The U.S. Coast Guard’s seizure of the 47-foot sailboat Soulmate gives investigators control over the vessel at the center of the disappearance of Lynette Hooker, 55, and could open a crucial forensic window into what happened offshore near Elbow Cay. Taking custody of the boat moves the case beyond search-and-rescue questions and into the kind of evidence preservation that can matter in a criminal inquiry.
The boat, owned by Brian Hooker, departed Marsh Harbour in the Bahamas on Friday and was taken into Coast Guard custody on Saturday, May 10. Drone images later showed Soulmate docked at Fort Pierce Coast Guard Station in Florida on May 11, a visible sign that federal investigators had secured the vessel rather than leaving it in private hands. A Coast Guard official in Fort Pierce said questions were referred to the agency’s Miami office, which did not immediately respond. It remains unclear whether the seizure was directly tied to the criminal investigation.

Lynette Hooker was last seen on the night of April 4 near Aunt Pat’s Bay, close to Elbow Cay and Hope Town. Brian Hooker, 58, told authorities that his wife fell from an 8-foot dinghy during a nighttime return to Soulmate in rough weather. He said Lynette Hooker was not wearing a life jacket and had the key to the dinghy’s engine when she went overboard.
Brian Hooker was detained by the Royal Bahamas Police Force on April 8 and held for five days before being released without charges. He denied wrongdoing and later returned to the United States to help his sick mother. The chronology matters because it shows how quickly the case shifted from an initial missing-person report into a cross-border investigation involving Bahamian police, the Coast Guard, and Coast Guard Investigative Service agents.
Federal investigators have already signaled that they are looking beyond the family’s account of the night Lynette Hooker disappeared. On May 5, the Coast Guard Investigative Service asked the public for help identifying a mystery sailboat that may have been moored near Soulmate. That appeal suggests investigators were seeking witnesses, boat traffic, or other physical evidence that could place another vessel in the area and help reconstruct the final hours before Lynette Hooker vanished.

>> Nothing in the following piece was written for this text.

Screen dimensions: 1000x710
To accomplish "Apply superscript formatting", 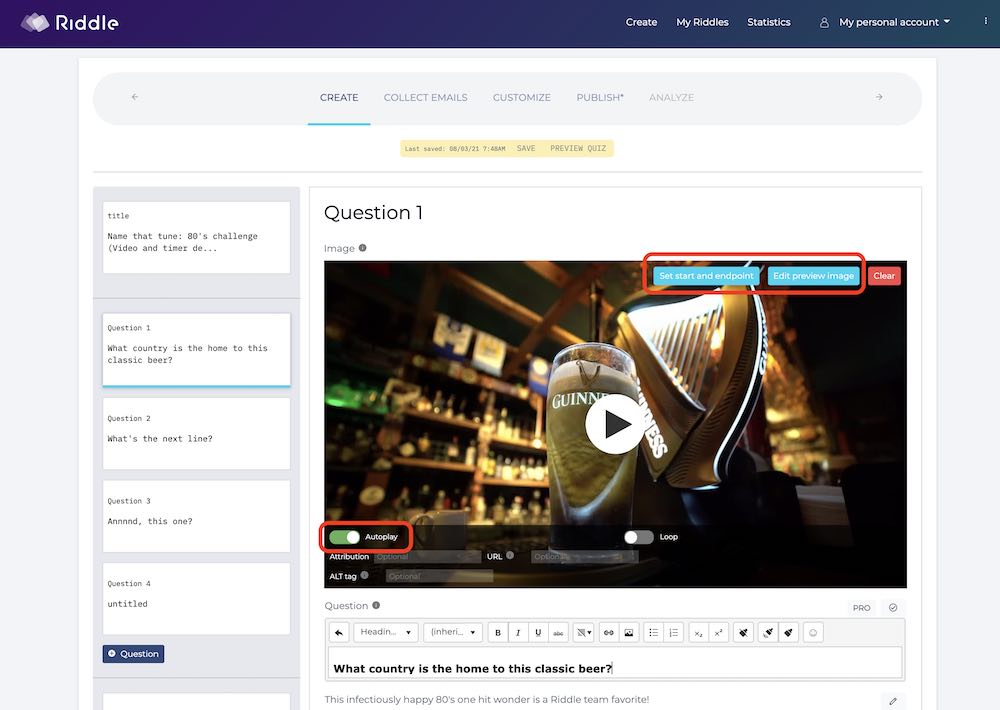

With Soulmate now in custody, investigators can examine the boat for evidence that would be difficult to preserve if it remained in circulation, including electronic navigation data, communications equipment, damage patterns, residue, and other traces that could help confirm or challenge the timeline. Lynette Hooker’s daughter, Karli Aylesworth, said on Mother’s Day that it was her first Mother’s Day without her mother and that the family had received no update from investigators, a reminder that the search for answers is now centered on the vessel itself.